- **Your assignment**: For the word "folder", tally the lines of the data that contain it and give the tally alone.

- **Excerpts from a dataset**:
——————————
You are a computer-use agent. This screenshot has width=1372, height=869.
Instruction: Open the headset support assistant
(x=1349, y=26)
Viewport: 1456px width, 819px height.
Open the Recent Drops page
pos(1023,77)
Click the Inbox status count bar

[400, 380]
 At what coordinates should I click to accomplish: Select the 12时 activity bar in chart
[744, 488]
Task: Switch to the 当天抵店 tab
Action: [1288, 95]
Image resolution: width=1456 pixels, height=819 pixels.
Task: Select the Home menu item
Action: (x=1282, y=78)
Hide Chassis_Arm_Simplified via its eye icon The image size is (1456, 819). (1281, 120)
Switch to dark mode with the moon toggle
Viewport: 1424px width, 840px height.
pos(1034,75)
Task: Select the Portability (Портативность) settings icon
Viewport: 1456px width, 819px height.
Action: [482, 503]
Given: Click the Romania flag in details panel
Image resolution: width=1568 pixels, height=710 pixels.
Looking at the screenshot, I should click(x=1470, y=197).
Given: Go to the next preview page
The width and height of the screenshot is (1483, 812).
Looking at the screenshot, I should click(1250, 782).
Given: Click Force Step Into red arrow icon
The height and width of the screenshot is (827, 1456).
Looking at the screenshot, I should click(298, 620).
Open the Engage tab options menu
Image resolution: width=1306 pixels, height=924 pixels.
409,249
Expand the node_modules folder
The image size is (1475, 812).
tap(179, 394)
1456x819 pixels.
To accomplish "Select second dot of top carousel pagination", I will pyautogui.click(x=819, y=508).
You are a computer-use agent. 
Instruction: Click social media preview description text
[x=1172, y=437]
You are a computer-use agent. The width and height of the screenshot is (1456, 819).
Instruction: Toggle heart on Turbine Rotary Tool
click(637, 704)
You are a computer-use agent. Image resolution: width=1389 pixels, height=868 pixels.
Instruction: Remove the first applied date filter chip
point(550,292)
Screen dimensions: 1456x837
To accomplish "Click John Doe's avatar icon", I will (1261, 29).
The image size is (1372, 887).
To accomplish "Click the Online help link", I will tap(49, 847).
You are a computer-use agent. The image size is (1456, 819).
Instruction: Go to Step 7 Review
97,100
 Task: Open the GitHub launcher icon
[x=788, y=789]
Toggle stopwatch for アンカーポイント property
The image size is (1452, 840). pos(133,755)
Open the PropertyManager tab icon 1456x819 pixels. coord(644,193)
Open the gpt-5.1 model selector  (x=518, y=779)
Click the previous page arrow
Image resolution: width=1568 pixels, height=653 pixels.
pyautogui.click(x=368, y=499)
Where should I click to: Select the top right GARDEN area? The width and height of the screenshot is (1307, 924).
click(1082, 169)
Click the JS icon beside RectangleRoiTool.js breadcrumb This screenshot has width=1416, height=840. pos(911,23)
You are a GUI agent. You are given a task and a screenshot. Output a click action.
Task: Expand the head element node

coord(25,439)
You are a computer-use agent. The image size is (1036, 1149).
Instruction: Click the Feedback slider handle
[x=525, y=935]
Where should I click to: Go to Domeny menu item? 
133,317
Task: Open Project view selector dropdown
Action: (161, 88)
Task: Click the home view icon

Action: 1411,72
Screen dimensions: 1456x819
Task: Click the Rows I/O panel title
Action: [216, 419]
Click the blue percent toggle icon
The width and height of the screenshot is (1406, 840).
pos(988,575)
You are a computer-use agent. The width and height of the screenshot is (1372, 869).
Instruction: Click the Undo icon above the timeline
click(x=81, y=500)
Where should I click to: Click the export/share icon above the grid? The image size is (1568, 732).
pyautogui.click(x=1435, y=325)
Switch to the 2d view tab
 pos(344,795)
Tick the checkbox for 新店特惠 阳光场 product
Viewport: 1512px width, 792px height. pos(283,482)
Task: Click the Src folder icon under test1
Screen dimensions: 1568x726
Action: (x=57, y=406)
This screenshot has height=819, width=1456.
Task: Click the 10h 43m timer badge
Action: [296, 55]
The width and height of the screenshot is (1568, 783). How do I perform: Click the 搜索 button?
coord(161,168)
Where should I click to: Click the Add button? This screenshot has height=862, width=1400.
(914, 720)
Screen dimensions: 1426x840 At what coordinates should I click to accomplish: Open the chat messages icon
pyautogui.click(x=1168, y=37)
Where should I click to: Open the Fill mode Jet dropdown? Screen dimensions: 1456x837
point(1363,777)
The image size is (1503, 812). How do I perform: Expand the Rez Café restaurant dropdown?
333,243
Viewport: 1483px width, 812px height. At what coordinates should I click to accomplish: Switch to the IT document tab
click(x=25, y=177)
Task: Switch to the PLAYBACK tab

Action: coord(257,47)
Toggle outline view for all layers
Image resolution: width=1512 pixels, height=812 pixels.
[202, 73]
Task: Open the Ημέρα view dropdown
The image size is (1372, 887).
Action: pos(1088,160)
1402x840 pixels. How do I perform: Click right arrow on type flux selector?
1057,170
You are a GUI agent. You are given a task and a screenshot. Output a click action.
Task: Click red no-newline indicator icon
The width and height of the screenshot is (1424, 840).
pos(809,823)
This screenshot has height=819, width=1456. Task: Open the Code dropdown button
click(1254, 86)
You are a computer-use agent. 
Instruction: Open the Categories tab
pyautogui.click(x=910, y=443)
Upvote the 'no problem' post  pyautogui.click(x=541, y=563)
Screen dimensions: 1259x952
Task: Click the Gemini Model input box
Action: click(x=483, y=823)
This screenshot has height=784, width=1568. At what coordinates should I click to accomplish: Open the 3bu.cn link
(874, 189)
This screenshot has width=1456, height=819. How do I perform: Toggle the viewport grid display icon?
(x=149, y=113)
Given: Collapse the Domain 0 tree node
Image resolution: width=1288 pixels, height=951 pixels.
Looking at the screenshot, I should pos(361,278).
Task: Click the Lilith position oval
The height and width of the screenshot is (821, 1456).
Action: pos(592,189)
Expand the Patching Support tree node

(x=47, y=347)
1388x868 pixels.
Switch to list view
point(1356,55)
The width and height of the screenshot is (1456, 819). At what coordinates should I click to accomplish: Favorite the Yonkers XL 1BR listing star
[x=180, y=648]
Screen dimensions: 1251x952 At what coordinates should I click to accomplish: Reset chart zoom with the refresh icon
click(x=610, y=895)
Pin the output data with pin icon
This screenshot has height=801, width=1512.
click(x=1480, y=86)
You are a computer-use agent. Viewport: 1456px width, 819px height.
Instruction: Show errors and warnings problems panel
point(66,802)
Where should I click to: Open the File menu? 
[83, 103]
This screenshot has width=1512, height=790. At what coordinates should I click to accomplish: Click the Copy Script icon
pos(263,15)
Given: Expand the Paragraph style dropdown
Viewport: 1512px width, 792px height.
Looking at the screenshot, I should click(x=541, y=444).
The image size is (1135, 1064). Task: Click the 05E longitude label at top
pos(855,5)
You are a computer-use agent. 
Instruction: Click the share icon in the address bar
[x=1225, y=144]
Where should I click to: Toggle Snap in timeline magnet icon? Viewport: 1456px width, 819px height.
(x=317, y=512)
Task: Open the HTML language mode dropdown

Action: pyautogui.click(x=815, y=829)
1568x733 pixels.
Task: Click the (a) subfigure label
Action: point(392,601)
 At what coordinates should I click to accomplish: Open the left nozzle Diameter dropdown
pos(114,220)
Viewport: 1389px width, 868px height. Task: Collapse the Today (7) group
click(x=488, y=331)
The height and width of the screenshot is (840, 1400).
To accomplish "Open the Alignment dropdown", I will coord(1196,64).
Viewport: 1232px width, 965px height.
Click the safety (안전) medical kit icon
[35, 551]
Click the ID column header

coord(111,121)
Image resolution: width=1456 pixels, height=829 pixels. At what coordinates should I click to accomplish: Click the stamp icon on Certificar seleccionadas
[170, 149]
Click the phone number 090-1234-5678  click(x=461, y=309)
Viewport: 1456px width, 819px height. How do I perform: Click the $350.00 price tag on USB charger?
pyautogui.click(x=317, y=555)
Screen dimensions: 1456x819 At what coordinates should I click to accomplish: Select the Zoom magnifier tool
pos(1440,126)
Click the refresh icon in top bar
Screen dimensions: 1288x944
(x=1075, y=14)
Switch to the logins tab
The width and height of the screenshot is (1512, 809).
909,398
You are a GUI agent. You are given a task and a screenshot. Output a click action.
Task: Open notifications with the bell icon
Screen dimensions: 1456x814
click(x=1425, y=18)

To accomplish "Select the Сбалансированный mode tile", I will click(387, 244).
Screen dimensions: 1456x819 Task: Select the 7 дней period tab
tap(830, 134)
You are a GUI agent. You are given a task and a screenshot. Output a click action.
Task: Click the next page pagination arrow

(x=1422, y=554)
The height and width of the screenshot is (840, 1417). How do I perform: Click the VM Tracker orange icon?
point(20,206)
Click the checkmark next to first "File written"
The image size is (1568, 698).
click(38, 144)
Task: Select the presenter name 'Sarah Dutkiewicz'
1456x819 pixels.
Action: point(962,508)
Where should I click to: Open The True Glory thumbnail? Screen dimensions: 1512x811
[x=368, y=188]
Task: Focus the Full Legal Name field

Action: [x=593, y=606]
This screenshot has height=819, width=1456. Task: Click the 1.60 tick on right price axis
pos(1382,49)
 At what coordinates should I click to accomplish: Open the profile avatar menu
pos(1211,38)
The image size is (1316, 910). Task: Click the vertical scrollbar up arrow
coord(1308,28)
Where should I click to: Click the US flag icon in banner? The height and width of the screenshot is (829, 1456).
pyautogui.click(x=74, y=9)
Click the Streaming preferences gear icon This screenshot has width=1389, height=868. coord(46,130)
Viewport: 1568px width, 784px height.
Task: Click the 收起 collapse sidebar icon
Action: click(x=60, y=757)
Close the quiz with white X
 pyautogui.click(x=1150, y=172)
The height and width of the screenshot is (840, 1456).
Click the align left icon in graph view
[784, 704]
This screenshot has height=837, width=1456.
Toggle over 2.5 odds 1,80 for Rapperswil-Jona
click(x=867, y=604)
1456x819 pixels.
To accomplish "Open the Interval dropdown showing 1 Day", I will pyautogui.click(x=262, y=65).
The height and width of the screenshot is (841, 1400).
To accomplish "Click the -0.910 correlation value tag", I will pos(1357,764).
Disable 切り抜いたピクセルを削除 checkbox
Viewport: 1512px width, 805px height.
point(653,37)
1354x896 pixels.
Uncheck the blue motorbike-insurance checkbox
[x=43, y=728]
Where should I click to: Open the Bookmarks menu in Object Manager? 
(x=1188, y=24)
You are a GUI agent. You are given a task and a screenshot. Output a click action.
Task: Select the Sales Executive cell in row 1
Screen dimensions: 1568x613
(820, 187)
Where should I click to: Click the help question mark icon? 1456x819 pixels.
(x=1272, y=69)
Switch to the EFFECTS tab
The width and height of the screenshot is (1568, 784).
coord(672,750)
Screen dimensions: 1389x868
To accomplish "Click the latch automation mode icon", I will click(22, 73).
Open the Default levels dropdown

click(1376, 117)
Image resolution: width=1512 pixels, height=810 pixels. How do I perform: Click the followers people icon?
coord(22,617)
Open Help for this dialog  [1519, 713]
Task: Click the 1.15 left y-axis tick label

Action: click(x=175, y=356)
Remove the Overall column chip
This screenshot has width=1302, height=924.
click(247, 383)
——————————
- **Your solution**: 2